Creative Strategy for Small Businesses

Small Business

Small companies can’t afford to waste their marketing budget, especially during a recession. To keep marketing on track, start with a creative strategy.

Don’t good creative ideas just sort of “happen?” The answer is no. We all benefit from thoughtful preparation. Even during the creative process.

Certainly, marketing involves lots of creativity. But imagine, what if there were no boundaries on that creative thinking? Any and all ideas would be considered and pursued, regardless of whether they are relevant to the audience, the product or the brand.

At best, you’d waste lots of time and money until you found the right idea. At worst, you’d create a campaign that fails to motivate - and may even alienate - your target audience.

Before you embark on building any piece of marketing - advertising, print collateral, Web design, e-communications, etc. - you need a blueprint, called a creative strategy. Good marketing firms use this simple document to help define the audience, message and more.

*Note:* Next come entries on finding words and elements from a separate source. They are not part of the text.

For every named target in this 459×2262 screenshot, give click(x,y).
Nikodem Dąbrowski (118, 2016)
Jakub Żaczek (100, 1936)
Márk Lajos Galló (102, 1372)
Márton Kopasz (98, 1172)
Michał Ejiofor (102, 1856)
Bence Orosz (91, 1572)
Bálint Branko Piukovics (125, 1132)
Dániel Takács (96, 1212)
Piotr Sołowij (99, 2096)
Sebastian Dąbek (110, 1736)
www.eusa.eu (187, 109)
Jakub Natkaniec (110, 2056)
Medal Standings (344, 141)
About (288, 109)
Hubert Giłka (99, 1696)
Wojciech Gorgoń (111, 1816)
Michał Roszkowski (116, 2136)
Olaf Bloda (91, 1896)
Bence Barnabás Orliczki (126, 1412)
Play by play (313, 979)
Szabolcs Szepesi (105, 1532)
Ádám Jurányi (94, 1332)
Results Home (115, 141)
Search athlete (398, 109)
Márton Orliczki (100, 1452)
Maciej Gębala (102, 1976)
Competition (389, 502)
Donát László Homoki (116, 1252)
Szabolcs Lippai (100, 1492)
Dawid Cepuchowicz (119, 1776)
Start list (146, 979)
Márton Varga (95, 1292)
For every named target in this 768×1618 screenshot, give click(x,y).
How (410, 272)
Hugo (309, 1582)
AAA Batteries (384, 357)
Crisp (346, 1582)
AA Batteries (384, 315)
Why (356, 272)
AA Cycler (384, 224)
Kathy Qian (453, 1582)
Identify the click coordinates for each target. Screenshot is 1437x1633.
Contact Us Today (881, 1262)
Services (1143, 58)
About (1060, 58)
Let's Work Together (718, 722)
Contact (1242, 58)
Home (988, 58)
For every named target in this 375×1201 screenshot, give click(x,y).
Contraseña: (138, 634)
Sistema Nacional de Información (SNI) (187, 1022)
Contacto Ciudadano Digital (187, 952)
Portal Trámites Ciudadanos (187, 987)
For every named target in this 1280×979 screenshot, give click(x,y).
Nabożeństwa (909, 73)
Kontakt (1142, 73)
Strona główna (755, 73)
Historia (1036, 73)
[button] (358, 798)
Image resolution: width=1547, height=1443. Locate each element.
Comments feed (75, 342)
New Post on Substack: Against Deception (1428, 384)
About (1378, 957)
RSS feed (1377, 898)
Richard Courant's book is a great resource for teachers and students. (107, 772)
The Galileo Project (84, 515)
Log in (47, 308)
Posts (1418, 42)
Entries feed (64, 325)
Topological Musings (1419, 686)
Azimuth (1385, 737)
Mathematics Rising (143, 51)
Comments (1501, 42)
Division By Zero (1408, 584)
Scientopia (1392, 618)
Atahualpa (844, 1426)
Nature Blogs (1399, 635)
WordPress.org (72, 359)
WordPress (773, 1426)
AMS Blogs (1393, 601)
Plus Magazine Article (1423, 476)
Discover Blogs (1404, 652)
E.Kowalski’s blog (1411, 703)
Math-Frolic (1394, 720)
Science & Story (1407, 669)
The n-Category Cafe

A creative strategy asks and answers a set of basic questions to help everyone agree on a direction before time and money is spent on creative development. It helps you be both efficient and effective.

A good creative strategy defines the following:

  • Target Audience - Who is the message aimed at, from a demographic and/or psychographic perspective?
  • Source of Business - Do we plan to take business from competitors? If so, with whom are we competing?
  • Advertising Objective - What should the advertising accomplish? Generate trial? Create or change image? Introduce new product or new features? Create interest via a promotion?
  • Primary Rational Benefit - What are we promising our target, expressed in a single-minded, rational statement?
  • Support - What focused and deliverable reasons can we offer to make the Primary Rational Benefit believable?
  • Emotional Appeal - How will we motivate the target from an emotional standpoint? Do we want to make them feel warm and fuzzy about our product? Angry at the competition? Sympathetic to our cause? How will we impact our target’s “state of heart?”
  • Tonality - What personality do we want to establish or reinforce? Fun? Professional? Supportive? What image do we want our target to take away?
  • Mandatories - What legal or other required elements must be addressed or included?

When you answer these questions, you narrow your focus and develop a blueprint for your campaign. As a result, all parties - the client, agency and any other contributors - can “sing from the same hymnal.”

Plus - and this is A BIG PLUS - it will be much easier to keep people from developing ideas that stray from agreed-upon objectives.

So before you get creative, get practical.

Work up a creative strategy that will help you get to the right idea faster, with less waste.